Emprender nuevos proyectos es una experiencia emocionante. Cuando las ideas fluyen y los resultados superan las expectativas, puedes sentir que estás viviendo tu propósito, como si hubieras encontrado aquello para lo que naciste.
Pero, ¿Qué pasa cuando todo se detiene? Cuando las ideas creativas dejan de surgir y lo que antes te motivaba se transforma en una carga, y el compromiso de seguir creando se convierte en un peso que agobia.
Esa sensación de frustración puede traer como consecuencia lo que muchos temen: el bloqueo creativo. Intentas hacer algo nuevo, diferente; te exiges más allá de tus límites y te obligas a producir, pero, a pesar de todo el esfuerzo, la respuesta sigue siendo la misma: una mente en blanco o una hoja vacía.
¡Es exasperante!, y nadie quiere enfrentarse a ello. Sin embargo, debes saber algo importante: todo creativo pasa por este valle. Lo fundamental es aprender a superarlo, porque, aunque parezca difícil de creer, hay una salida. Existe una luz al final de ese túnel oscuro.
Por eso, en este artículo hablaremos de las herramientas que puedes utilizar para superar el temido “bloqueo creativo”:
1. Vuelve a tu esencia:
En ocasiones, olvidamos el motivo que nos llevó a comenzar, el propósito que da sentido a lo que hacemos. Nos enfocamos únicamente en los resultados, y eso nos puede llevar a repetir lo que nos funcionó en el pasado o a imitar a otros, cayendo en la monotonía. Así entramos en un círculo vicioso que parece imposible de romper, porque seguir lo conocido se convierte en el camino más fácil para acabar con la frustración.
Si te sientes identificado, es momento de hacer una pausa. ¡Detente! Tómate un momento para recordar por qué iniciaste. Estás aquí con un propósito único: adorar al Dios Eterno con el talento que Él te confió.
Si naciste para esto, vuelve a tu esencia. Reconéctate con tu identidad como adorador y disfruta del don que has recibido por gracia. Permite que Él, la fuente de toda creatividad, sea quien te guíe. Cuando Él dirige, todo cobra sentido y el producto es perfecto.

2. Busca inspiración:
La mejor manera de crear obras sorprendentes, en cualquier ámbito de la vida, es a través de la observación constante. Un verdadero artista nunca deja de explorar y reinventarse. Porque aferrarse únicamente a lo que ya se conoce, por valiosos que sean esos recursos, inevitablemente conduce al estancamiento.
No te conformes. Escucha a los mejores, a los grandes maestros; dedícate a aprender nuevos géneros musicales; siempre hay algo nuevo por descubrir. Lee, investiga, fórmate, y rodéate de personas que compartan la pasión por superar sus propios límites. Solo así podrás alcanzar tu máximo potencial y seguir innovando.

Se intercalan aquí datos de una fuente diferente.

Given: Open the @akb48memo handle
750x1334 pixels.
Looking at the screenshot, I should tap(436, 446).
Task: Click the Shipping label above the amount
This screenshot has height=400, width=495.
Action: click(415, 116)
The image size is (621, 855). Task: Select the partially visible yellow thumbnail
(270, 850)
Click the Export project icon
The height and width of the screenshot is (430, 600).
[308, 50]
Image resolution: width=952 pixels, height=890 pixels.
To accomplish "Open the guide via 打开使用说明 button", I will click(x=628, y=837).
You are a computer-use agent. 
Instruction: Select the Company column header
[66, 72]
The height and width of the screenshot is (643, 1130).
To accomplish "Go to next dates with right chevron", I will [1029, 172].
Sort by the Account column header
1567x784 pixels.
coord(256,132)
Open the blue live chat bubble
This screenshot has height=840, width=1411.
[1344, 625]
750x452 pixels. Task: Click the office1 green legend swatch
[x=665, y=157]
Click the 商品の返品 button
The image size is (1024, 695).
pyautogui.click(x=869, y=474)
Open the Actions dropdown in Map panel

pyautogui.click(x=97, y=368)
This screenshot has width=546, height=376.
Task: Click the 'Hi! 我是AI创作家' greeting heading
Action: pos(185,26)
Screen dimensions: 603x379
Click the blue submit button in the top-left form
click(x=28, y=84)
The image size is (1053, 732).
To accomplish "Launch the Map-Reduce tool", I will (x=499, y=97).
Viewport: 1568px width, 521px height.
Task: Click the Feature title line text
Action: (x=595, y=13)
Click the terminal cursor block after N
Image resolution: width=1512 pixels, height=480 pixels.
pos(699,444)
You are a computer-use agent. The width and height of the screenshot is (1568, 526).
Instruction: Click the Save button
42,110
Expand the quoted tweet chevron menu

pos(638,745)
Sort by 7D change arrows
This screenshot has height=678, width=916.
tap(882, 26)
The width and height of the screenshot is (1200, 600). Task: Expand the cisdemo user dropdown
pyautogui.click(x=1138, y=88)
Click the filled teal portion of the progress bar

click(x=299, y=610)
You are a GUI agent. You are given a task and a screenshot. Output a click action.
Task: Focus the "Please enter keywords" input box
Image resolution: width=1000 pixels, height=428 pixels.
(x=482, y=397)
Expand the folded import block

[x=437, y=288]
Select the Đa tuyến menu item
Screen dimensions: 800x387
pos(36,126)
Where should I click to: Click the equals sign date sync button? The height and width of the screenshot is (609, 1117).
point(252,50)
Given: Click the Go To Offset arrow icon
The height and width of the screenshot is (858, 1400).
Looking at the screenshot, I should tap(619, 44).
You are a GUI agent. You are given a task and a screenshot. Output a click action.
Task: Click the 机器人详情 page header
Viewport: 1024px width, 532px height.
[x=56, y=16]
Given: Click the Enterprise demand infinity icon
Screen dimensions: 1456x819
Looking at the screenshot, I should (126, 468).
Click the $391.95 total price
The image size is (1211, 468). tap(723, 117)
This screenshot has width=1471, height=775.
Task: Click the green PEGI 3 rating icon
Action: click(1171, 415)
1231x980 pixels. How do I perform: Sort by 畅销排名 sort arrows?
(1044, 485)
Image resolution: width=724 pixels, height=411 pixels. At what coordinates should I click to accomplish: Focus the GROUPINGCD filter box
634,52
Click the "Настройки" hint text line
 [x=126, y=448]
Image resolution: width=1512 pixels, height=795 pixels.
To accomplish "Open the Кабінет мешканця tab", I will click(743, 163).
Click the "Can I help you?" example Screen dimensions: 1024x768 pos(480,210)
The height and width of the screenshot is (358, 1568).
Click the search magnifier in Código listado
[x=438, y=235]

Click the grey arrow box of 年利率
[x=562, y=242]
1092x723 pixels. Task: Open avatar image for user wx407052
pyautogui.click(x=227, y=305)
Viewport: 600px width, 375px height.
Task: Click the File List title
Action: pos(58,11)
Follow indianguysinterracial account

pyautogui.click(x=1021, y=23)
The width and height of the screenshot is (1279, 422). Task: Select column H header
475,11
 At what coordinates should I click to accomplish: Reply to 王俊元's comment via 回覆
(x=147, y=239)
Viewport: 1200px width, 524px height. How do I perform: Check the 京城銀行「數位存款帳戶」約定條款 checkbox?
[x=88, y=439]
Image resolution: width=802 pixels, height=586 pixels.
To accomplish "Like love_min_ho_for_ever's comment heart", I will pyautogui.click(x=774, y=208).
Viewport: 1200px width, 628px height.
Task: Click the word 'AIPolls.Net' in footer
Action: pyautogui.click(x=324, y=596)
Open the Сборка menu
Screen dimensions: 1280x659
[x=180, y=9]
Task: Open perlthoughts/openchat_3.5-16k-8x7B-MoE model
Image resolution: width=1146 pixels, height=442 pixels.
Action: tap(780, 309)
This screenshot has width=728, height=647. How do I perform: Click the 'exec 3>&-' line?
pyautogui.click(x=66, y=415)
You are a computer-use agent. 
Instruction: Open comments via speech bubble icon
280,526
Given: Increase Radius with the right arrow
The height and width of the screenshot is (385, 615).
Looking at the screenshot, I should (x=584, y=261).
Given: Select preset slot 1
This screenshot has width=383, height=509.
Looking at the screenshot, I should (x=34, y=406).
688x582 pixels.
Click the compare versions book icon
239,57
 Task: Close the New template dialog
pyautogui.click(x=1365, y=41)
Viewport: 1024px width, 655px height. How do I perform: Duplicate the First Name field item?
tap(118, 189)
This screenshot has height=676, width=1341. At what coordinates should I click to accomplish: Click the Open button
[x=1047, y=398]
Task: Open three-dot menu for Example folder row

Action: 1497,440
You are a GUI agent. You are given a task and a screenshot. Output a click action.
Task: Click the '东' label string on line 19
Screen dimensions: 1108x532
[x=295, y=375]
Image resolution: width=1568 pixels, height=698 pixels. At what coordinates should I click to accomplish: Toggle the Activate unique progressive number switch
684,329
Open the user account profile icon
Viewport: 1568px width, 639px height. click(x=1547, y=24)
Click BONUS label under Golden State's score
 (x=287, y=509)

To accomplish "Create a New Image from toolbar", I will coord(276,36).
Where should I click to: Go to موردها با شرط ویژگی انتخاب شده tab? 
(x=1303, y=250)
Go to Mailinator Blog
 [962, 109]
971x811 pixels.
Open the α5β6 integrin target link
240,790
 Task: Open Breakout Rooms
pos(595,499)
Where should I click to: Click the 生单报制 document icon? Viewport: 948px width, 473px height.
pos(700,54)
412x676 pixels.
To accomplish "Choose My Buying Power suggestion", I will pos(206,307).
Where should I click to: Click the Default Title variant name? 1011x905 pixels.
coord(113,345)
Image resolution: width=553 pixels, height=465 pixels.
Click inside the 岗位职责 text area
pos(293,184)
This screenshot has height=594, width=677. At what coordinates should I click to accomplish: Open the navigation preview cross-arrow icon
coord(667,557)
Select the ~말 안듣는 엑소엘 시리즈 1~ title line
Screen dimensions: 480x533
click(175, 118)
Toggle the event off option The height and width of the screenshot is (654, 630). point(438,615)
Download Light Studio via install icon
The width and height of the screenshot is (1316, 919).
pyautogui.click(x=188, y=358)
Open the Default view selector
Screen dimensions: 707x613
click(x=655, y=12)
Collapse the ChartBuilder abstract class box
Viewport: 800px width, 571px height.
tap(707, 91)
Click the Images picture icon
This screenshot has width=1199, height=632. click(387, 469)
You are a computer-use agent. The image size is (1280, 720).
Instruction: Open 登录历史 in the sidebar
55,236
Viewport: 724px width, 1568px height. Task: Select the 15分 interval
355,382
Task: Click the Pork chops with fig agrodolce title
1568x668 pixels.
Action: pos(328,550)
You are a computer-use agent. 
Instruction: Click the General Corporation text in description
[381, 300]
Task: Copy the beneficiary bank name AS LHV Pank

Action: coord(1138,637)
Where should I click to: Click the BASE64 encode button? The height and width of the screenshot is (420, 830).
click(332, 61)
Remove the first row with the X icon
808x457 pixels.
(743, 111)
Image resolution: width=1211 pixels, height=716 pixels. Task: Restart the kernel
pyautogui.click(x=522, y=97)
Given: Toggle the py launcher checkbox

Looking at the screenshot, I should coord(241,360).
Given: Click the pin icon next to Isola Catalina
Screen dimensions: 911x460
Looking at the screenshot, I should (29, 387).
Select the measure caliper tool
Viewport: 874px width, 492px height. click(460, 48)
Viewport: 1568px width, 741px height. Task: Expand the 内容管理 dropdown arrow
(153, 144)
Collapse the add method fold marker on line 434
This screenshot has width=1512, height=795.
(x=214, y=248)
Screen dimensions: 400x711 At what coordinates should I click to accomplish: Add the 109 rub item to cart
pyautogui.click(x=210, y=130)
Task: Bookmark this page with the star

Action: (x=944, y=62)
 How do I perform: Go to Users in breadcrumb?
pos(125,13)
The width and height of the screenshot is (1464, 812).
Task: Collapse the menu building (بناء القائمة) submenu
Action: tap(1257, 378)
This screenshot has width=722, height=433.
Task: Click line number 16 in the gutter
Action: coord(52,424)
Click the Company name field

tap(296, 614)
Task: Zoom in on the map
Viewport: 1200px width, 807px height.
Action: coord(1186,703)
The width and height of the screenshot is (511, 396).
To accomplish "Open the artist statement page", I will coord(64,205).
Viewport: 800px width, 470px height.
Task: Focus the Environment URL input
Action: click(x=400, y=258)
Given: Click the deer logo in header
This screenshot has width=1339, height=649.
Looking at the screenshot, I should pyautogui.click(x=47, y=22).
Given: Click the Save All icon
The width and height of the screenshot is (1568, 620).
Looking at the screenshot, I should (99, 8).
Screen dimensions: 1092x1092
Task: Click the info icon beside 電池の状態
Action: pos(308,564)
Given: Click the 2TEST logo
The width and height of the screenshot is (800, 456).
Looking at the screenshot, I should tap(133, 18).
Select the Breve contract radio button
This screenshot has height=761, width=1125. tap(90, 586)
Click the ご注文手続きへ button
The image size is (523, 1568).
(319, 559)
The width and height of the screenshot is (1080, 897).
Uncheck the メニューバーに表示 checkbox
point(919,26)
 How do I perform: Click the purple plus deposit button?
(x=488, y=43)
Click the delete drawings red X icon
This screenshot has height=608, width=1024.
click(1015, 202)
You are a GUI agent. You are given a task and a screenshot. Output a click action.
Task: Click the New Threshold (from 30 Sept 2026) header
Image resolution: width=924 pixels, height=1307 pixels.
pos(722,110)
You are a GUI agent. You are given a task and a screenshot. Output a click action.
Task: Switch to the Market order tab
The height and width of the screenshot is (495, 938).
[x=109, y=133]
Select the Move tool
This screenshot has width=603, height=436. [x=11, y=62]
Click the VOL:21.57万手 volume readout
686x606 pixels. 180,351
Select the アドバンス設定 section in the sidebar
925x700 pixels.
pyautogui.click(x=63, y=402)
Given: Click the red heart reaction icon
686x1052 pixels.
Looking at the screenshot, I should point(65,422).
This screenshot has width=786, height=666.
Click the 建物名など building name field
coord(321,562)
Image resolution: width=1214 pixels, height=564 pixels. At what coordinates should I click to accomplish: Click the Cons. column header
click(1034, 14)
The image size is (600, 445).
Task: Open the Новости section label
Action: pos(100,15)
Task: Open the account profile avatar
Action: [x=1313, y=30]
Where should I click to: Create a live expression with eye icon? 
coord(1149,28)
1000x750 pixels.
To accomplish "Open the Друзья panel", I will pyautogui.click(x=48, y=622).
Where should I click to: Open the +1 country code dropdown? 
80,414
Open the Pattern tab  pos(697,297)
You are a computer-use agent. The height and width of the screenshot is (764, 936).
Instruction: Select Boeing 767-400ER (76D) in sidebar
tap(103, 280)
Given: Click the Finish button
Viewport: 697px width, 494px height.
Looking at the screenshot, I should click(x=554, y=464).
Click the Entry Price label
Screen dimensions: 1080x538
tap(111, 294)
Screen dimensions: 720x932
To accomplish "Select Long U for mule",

3. Mantente en movimiento:
Este consejo es simple, pero muy efectivo. Si te enfrentas a un bloqueo creativo, levántate de tu asiento y sal a caminar. Está comprobado que la actividad física ayuda a regular la ansiedad, una emoción que suele desencadenar esos “bloqueos mentales”.
No necesitas hacer un gran esfuerzo: ponte tus zapatos más cómodos y da un paseo por los alrededores, ya sea en tu hogar, lugar de trabajo o donde prefieras. Lo importante es salir de las cuatro paredes y reconectar con tu entorno. Disfruta del aire fresco, observa la naturaleza y verás cómo las ideas comienzan a fluir de nuevo.

Esto también te puede interesar: Hábitos de un artista
4. Evita el perfeccionismo:
Los errores son parte fundamental del crecimiento, las personas exitosas tienden a fallar repetidas veces, es ese proceso el que les ha permitido adquirir mayor experiencia, hasta convertirse en lo que hoy son.
Así que no te detengas, comienza a plasmar tus ideas, por muy simples que parezcan. Estos pequeños pasos te impulsarán hacia la meta, recuerda que la práctica hace al maestro. ¡Así que ponte manos a la obra! Y no dejes que las dudas o inseguridades te paralicen.

¡Sigue adelante!
No existe tal cosa como una fórmula mágica para vencer el bloqueo creativo, pero si aplicas estos 4 consejos al momento de enfrentarte a la crisis de la página en blanco, notarás una gran diferencia. Ten muy presente por qué comenzaste, haz una pausa cuando sea necesario, observa a los grandes en tu área, toma un respiro y no pretendas ser perfecto.
Y recuerda: ¡Disfruta el regalo de poder crear! Es un don otorgado por Dios mismo.